* Requirement:
Extract each line holding the word "computer" from the entries.

[Collected data entries]
....

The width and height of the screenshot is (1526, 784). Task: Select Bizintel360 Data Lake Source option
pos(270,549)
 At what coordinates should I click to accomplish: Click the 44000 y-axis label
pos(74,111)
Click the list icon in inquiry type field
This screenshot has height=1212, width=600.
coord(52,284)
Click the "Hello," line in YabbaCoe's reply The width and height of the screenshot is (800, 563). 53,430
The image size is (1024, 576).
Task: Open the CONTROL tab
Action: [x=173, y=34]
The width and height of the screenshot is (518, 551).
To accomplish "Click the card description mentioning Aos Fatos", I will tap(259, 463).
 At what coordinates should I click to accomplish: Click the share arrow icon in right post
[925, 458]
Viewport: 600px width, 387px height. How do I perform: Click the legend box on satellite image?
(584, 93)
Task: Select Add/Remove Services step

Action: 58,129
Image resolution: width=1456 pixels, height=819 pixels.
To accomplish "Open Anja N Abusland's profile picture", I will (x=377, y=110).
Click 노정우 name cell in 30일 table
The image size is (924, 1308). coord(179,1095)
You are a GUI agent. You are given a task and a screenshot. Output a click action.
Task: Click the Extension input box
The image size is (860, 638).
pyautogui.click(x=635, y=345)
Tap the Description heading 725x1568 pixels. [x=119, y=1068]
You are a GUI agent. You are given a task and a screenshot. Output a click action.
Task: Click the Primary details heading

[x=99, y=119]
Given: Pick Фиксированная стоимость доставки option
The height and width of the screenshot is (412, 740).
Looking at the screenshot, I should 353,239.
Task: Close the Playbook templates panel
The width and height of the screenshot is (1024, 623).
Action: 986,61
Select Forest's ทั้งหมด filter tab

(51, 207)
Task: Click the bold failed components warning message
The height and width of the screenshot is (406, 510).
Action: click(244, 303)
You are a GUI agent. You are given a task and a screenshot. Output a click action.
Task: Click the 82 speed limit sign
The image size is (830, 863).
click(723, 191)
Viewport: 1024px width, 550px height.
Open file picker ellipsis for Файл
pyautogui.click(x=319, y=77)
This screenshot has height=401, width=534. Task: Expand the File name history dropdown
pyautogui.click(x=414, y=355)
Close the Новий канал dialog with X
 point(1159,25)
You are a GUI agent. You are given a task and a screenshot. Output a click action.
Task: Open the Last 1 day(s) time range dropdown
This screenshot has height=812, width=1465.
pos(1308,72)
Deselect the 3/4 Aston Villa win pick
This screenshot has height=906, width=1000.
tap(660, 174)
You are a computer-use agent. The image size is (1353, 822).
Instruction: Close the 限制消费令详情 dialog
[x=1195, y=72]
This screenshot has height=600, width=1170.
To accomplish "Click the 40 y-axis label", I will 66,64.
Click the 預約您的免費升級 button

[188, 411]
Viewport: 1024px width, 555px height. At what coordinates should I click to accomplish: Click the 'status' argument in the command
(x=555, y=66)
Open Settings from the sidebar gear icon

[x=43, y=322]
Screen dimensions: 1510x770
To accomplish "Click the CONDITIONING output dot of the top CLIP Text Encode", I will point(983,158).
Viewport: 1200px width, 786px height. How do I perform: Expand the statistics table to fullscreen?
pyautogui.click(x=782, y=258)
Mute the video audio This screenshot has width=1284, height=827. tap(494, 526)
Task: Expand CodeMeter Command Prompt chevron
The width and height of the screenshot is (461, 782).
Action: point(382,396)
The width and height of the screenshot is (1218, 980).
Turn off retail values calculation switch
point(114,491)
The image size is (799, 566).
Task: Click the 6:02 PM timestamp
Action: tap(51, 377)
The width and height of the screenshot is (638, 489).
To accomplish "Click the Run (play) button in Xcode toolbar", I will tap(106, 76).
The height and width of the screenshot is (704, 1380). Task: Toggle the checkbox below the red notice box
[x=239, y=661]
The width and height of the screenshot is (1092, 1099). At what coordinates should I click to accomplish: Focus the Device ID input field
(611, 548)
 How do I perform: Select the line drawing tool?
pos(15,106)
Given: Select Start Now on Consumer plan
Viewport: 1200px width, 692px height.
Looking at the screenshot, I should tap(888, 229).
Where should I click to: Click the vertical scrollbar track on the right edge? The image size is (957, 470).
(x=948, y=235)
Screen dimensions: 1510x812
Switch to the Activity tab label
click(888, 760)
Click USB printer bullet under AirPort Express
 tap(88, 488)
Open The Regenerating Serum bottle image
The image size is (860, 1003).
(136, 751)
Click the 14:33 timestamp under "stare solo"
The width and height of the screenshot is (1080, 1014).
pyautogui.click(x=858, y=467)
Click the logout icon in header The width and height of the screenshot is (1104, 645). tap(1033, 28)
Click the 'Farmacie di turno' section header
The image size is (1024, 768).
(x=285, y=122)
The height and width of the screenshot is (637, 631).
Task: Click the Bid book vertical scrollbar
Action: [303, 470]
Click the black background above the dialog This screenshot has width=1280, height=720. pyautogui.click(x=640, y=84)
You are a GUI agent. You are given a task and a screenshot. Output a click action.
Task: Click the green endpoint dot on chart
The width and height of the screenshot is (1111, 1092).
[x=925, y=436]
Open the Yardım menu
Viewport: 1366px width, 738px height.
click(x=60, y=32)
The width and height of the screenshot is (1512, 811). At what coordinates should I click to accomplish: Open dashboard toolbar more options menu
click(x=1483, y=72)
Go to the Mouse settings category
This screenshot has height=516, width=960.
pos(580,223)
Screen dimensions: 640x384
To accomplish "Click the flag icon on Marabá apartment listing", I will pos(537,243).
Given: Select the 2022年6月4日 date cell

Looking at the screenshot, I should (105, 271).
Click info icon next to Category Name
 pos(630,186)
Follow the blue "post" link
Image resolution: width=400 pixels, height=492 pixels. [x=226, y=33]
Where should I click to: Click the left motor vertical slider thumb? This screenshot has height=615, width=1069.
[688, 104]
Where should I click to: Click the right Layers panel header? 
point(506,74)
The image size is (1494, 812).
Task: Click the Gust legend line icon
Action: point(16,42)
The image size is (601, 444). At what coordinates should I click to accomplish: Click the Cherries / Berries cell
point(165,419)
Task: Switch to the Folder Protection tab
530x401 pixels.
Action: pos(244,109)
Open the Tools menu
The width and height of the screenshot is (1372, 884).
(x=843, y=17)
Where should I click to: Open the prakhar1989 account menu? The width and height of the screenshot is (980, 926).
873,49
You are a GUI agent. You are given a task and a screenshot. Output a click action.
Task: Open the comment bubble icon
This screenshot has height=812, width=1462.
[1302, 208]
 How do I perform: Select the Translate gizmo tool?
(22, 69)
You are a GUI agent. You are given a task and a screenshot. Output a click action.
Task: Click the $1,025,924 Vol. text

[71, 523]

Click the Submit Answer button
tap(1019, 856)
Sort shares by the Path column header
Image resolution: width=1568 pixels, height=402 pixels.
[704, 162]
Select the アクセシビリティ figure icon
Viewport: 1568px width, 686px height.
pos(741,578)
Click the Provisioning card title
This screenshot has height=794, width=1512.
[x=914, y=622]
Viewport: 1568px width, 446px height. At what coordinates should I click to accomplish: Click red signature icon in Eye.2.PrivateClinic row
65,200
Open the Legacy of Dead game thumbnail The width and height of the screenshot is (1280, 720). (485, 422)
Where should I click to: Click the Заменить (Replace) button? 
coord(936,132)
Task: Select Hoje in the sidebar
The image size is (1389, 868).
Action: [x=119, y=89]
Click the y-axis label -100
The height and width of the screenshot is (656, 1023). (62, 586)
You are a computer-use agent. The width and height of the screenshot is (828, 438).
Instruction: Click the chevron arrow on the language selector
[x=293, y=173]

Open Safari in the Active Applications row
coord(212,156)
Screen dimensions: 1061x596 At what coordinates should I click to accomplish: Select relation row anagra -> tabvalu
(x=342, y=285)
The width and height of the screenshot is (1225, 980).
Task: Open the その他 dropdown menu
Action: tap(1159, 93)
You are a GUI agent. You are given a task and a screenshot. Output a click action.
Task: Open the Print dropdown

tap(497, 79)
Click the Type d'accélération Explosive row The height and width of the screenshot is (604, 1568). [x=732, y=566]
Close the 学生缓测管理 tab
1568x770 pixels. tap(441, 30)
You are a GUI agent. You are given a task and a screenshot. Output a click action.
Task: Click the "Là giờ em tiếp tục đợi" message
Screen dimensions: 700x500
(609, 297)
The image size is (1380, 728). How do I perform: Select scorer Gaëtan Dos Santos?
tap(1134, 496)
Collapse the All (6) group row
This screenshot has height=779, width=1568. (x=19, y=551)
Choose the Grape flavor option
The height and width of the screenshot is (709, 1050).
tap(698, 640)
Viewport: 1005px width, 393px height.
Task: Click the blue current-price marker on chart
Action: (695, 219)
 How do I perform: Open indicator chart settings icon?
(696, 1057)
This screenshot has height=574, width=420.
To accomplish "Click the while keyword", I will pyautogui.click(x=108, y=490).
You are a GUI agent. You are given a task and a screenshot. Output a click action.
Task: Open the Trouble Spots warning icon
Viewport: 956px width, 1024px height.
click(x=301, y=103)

....

* Your response:
You are a computer-use agent. The image size is (1353, 822).
You are a computer-use agent. The width and height of the screenshot is (828, 438).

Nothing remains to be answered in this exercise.